To me, it’s a massive steel-and-concrete depiction of Isaiah
55:8-9 NIV, “‘For my thoughts are
not your thoughts, neither are your ways my ways,’ declares the LORD. ‘As the
heavens are higher than the earth, so are my ways higher than your ways and my
thoughts than your thoughts.’”
This
suspension bridge depends on two towers on which hang two 6750-foot cables that
suspend the 4200-foot span.
Each
cable is three feet in diameter and is made of 3/16” wires — 27,562 of them.
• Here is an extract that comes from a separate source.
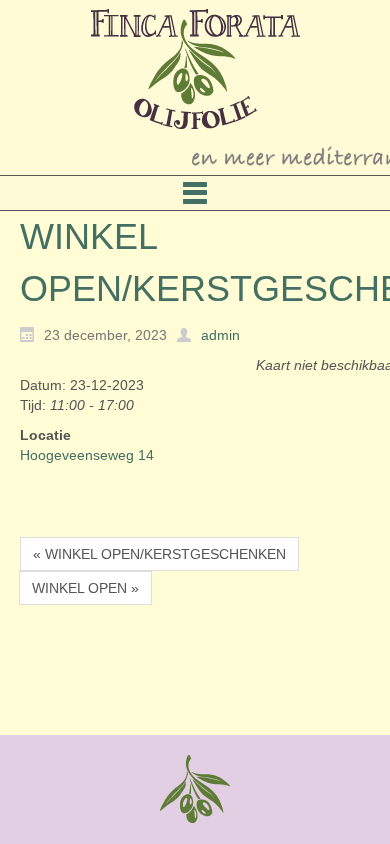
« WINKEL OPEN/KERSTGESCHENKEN (159, 554)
Yes, 27,562 wires tightly are bundled into each cable.
These
two big cables rise into the sky — but on a foggy day, which is most of the
time here — they’re obscured in the mist.
And
it seems like a glimpse of heaven from below.
This
shows me about how we know God because theology can delve into endless
complexities of biblical and systematic theology — like the multitude of wires
in each cable.
Some
believers can be so complex in thinking about God that they lose sight of the
simplicity that Jesus exhibited about God.
Other
believers can be so simpli-stic in ignorance of complexity
that they miss the beauty of ultimate simpli-city that unifies all the
complexity.
Like
all these wires bundled into one cable, all the complexities of theology can be
ultimately bundled into the eminent twentieth-century-theologian Karl Barth’s
response, stated at Princeton University, to the question of what was his greatest
theological insight.
He said, “Jesus loves me, this I know, for the Bible
tells me so.”
Really.
Complexity
inside simplicity.
Any
attempt to understand God (what we call theology) is on one hand extremely
complex and on the other hand extremely simple — similar to the familiar way
that understanding a car engine is complex, but turning it on with a key is
simple.
And
these complex/simple cables rise into what looks like nothingness.
I
could have stood there all day and never seen the tops of the supporting towers
— as if the whole thing were imagination.
But
it’s not imagination to the hundreds of thousands of cars and thousands of
pedestrians crossing the bridge each day.
I
know the tops of these towers are really there. Because
they have to be. If they weren’t, the cables and entire bridge
would collapse.
Whenever
we suffer and ask why, or wonder about God and try to understand, we ask
questions that are like those complex/simple cables rising into obscurity.
To a
certain height, we can always see and understand, as God makes plain in the
Bible or reveals to us through experience.
But
pressing further, we go beyond what we can see. Questions and answers get
obscured in the ultimate otherness and unknowability of God, who is by nature
beyond our comprehension.
But
just as we know the invisible tops of bridge towers are there — because
if they weren’t the whole bridge would fall apart — we also know God
is there — because if he weren’t the whole world would fall apart.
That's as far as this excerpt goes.